Tuesday, September 02, 2014

no school

Since I was three (meaning, for the past 58 years), there was only one year in which I was not a school girl, or teaching at an academic institution. (It was the year after I graduated from law school.) All other Septembers, for me, have triggered first day of school thoughts and preparations. I lived my life by the academic calendar! Until I switched to online datebooks, each year I bought one that began with September. This is the way I think of a fresh start. It starts now, today, with the first day of school.

So you would think it would be immensely hard to transition to a time when the beginning of school holds no meaning. That, after 58 years, I'd be so rooted in a fresh start in September mentality, that I would lose my grip on life with the elimination of the academic calendar.

Not so!

I had no trouble readjusting to a new perspective.

I was not amused, however, that Isis chose this day to get me up even earlier than a school-targeted alarm clock.
Isis, what is the matter with you??

It was the earliest cheeper wake up ever.

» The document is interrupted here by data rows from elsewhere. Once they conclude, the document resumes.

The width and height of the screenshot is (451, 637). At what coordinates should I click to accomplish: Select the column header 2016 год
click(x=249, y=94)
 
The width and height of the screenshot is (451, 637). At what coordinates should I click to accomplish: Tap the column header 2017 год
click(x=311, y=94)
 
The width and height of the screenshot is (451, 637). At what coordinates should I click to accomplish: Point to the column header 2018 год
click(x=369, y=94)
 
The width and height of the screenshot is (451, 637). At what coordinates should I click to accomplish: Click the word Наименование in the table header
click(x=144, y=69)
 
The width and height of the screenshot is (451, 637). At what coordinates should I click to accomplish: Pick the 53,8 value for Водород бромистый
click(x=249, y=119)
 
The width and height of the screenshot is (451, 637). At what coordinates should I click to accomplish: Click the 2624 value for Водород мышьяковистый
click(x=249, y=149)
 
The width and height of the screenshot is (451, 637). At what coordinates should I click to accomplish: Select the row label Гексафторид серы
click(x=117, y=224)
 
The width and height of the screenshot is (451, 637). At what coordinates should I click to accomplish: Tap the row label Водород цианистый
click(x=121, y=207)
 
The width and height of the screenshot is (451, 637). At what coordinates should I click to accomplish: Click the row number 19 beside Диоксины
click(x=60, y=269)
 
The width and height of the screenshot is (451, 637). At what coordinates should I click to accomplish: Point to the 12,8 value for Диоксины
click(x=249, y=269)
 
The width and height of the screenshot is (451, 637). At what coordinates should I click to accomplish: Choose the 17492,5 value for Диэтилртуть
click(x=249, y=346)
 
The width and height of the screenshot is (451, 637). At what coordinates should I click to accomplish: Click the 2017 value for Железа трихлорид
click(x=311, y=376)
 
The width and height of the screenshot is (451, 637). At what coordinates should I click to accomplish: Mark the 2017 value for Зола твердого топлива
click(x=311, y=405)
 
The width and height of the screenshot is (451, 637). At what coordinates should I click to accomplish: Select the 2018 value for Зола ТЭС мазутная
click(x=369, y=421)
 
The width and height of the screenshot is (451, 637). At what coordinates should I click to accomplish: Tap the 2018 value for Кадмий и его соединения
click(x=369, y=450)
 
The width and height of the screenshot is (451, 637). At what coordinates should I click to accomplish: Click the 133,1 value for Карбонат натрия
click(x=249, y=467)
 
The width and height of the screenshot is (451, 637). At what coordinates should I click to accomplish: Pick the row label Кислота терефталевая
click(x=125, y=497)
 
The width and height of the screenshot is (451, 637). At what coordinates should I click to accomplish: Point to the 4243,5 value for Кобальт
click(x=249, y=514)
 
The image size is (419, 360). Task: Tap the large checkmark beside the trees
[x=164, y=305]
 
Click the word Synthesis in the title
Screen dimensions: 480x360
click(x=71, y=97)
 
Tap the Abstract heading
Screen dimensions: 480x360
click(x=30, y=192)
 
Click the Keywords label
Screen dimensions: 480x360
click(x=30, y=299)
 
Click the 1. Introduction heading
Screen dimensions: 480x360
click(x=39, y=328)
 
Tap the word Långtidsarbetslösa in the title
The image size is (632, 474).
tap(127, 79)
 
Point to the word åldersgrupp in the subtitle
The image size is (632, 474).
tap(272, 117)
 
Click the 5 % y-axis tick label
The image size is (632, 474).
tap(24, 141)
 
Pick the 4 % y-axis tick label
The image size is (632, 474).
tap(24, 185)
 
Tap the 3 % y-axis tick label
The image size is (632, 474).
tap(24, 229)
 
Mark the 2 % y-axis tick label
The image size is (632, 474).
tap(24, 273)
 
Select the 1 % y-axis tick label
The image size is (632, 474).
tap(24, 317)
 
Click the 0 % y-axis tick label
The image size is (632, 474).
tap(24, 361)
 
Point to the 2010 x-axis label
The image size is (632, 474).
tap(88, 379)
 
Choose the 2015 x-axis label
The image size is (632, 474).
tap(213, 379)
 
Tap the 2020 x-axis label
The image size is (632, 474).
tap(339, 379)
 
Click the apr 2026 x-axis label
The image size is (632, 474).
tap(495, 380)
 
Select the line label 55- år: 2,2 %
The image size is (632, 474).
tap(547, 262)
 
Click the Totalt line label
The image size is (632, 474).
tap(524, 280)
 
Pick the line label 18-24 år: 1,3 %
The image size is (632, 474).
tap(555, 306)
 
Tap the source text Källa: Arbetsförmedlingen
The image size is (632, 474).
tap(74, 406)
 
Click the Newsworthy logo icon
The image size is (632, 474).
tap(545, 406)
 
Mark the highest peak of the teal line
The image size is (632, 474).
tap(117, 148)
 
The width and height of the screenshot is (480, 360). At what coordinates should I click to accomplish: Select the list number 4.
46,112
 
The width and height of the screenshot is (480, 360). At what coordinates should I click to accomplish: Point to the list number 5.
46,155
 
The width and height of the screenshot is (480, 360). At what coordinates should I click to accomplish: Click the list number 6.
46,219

Barely a glow on the horizon.


Dismal, dark, buggy time of day. Makes you feel like some animal will lunge at you from behind the bushes. For company, I have four crazy cheepers and an antsy cat, who cannot sleep when a rooster crows (Oreo starts his song significantly before dawn -- I'm guessing that this is the reason Isis wakes up).

Ah well... All other roads point to a splendid day! Seventies! Cool! Sunny! The kind of day you wished for yourself when it was your first day of school.

Breakfast on the porch. For a change, Ed takes the photo -- of me bringing the usual tray out for us.


We have errands to do, but we do them together and there is never a better time to ride in the back of a motorcycle than on a day like this. We pass our neighboring truck farmer and I pause to pick up a bundle of Chinese lanters from her.


And of course, I work on various aspects of my writing project. And tennis! Yes, we do that, too.

I'm still convinced that this freedom to read and write is too luxurious. Decadent. Irreverent. That pensions will be cut, that unforeseen circumstances will place me in the employment circles again. That I'll have to write not essays or memoirs or novels, but jingles for commercials, or Hallmark greeting cards. I send this card to you, my dear, to wish you all the best next year.  Scary thoughts. Push them aside. Focus on the day before me -- a beautiful breezy day of yellow sunflowers and orange Chinese lanterns.


And I hope a wonderful day for all those who, in one way or another, did start school today.